What are we doing here?

 

59 Americans ascend into Honduras.

 

Our beds are in an array of tents and hammocks strewn across the property of Zion’s gate.

 

We have access to 2 “showers”. Both of which are cold.

Our bathrooms are co-ed.

 

Our food is rice and beans.

 

We wake up early, haul rocks for 4 hours, visit random stranger’s homes for two.

 

We teach English in schools, paint houses, play soccer, and pray over the sick.

 

Our friends are drug addicts, rape victims, the homeless, the abused and the fatherless.

 

Our wallets are empty, many nights are sleepless, and we wonder why.

 

Why are we here? Why now? Why me?

 

There is so much joy in this place.

 

I love being able to always find someone to talk to. Regardless of what hour of the day it is. I love watching men and women haul rocks in broken wheel barrels to put in paths, only to stop and welcome school kids coming up the road.

I love sitting down and hearing their hearts, their journey to complete dependence on the Lord.
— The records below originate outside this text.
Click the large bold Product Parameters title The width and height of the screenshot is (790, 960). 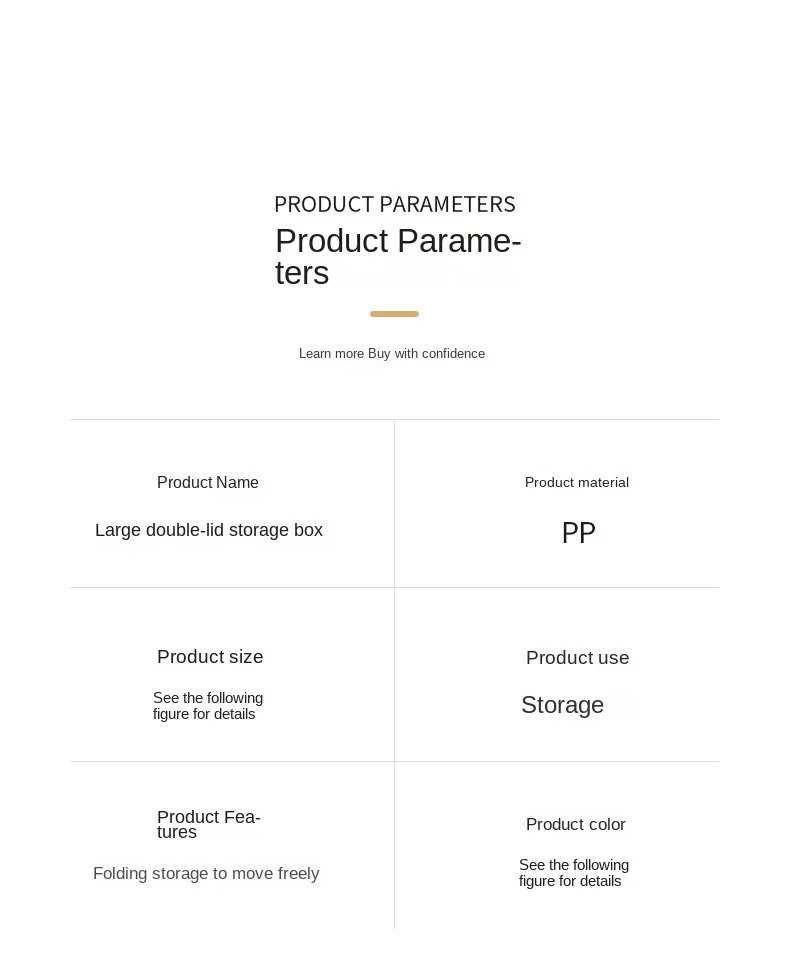coord(398,242)
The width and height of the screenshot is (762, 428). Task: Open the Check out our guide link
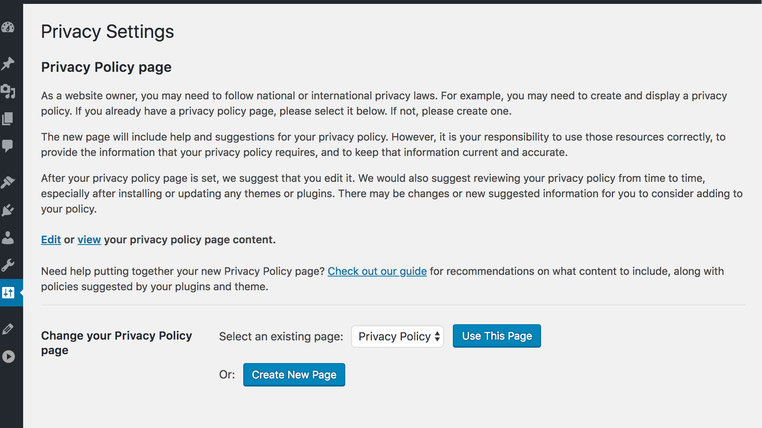[x=377, y=271]
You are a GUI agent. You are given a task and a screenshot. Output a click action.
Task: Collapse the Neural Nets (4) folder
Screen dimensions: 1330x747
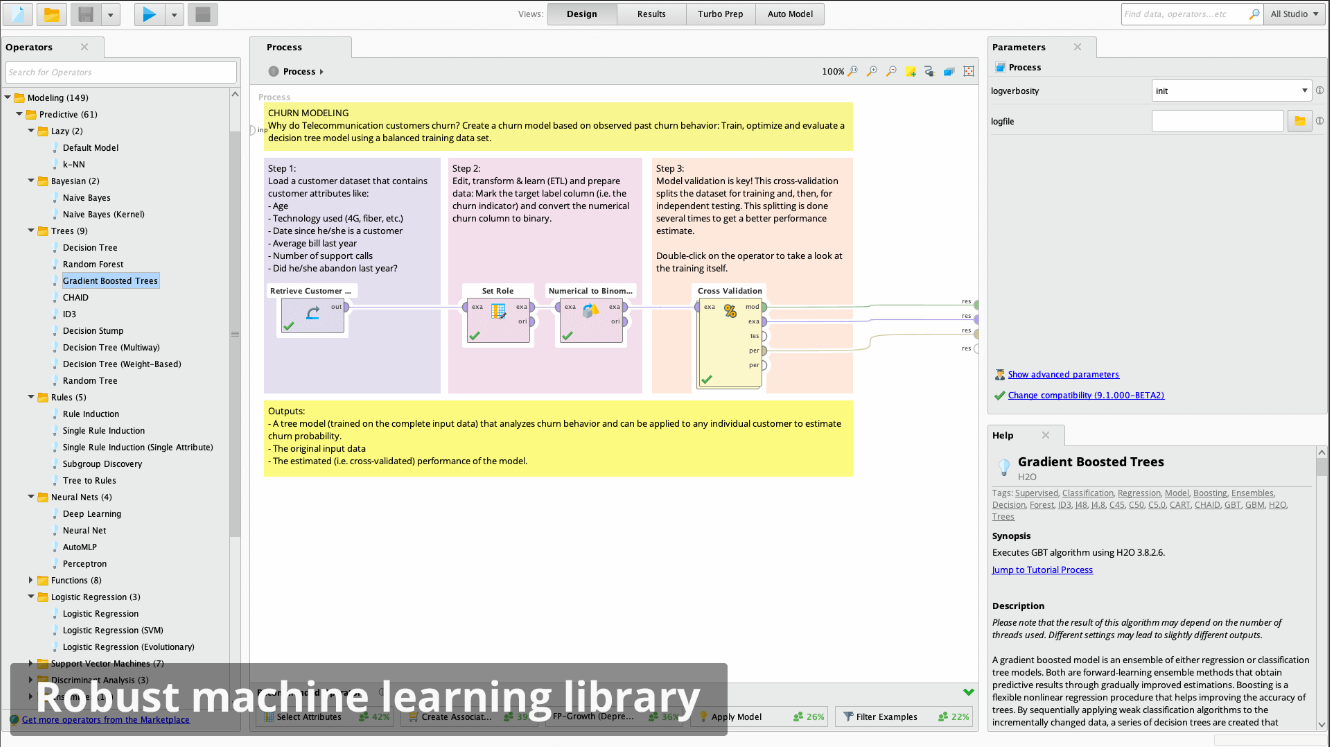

I love to see their hearts break for the nation- for the ones that have no one fighting for them.

 

I love seeing change- visible, internal, spiritual change that lights a person up from the inside out.  I love seeing the realization dawn and the peace that settles when someone realizes that they’re home.

 

They are home despite the lack of comfort, despite loosing the things they thought they could never live without. They are home because they have realized that over hot showers and personal space there are boys and girls who are hungry for love, hungry for someone to tell them that they are fighting for them, that they are seen and valued. 

 

I have been missing home this week. Missing the faces of those I love. Missing hugs from family. And then I read this from my journal last week… 

 

How blessed am I?

A thousand pictures, a thousand words, a thousand memories.

Here I am in Honduras looking back over pictures taken all over the world. Children waving, airports, mountains, open sewers, and fields upon fields of rice. Baptisms in Latvia and Guatemala. New life. Abundant life.

Babies and elderly men and women of every color. Ever tribe, tongue and nation.

What is my life? What is this adventure that the Lord has called us on?

Brokenness? Worth it. Loving to the fullest? Wholly and completely worth it.

Worth the sacrifice, worth the wait, worth the pain and the anticipation.

He is worth it.

I don’t know how I got here, but I know that I trust Him.

I trust the Man that is holding me. That is leading me on. That has my hand and will not and dare not let go-even when I pull away.

I trust the God that has divinely appointed me, set me apart and called me blessed.

I trust the Spirit that speaks to me. That continues to whisper to me and speak of something more.

Want to know something crazy? I am starting to trust myself. That maybe my wanderings have not been random after all. That maybe I am not “stalling” or “lost”.

A Christmas in Vietnam, Thanksgivings in Cambodia and Thailand, Easter in Latvia and Valentine's Day in Kenya. The New Year was welcomed in my tent in Uganda (a full Ugandan revival church shouting praises across the Nile).

My God is getting bigger and my world is getting smaller.